§ PAGE EXCERPT
==============================

To begin with what might seem an emotional and emotive point, it was said by more than one speaker, including the noble Lord, Lord Hennessy, this morning, that the NHS is the nearest thing that this country has to institutionalised altruism. That is surely right. It is equally right that the NHS is a part of our national life, of which we can be deeply proud. At its best, which is often, it delivers high-quality excellent care. The investment made by the previous Government has contributed significantly to that.
A number of noble Lords asked why, therefore, the Government’s reforms are needed at all. Part of the answer to that is about the clear imperative around the quality of care, about which the noble Lord, Lord Darzi, and my noble friend Lord Black spoke so powerfully. Indeed, we have excellent care in the NHS, but sadly this is not universal. The variations in quality and outcomes and longevity around the country are too great for us to sit back and do very little. But there is another less visible reason. In a sense, the need for reform is not about how excellent the NHS may be today; it is about our making sure that in five, 10 and 20 years’ time the NHS is still there as a sustainable public service, free at the point of use, delivering the care that we all want it to.

==============================

§ SUPPLIED DATA
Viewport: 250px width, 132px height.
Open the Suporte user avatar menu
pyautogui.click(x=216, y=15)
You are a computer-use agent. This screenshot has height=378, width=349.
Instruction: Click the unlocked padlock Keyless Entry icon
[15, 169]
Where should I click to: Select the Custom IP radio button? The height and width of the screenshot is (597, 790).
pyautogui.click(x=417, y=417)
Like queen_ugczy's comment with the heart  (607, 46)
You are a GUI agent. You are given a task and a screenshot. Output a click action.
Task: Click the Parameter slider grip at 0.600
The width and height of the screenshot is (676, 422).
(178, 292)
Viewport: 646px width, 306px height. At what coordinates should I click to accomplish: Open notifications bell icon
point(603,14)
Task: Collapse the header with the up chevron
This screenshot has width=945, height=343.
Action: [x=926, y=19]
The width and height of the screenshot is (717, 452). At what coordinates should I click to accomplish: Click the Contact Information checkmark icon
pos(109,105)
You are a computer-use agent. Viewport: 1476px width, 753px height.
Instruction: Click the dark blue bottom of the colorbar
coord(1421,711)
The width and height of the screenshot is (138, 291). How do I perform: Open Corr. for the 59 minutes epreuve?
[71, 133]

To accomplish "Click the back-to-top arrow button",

==============================

§ ASSIGNMENT
In the passage on the NHS, copy the part starting with "To begin with" and going on through "significantly to that.", changing "high-quality" to "first-rate". The records have nothing to do with the passage on the NHS.

§ OUTPUT OF THE TASK
To begin with what might seem an emotional and emotive point, it was said by more than one speaker, including the noble Lord, Lord Hennessy, this morning, that the NHS is the nearest thing that this country has to institutionalised altruism. That is surely right. It is equally right that the NHS is a part of our national life, of which we can be deeply proud. At its best, which is often, it delivers first-rate excellent care. The investment made by the previous Government has contributed significantly to that.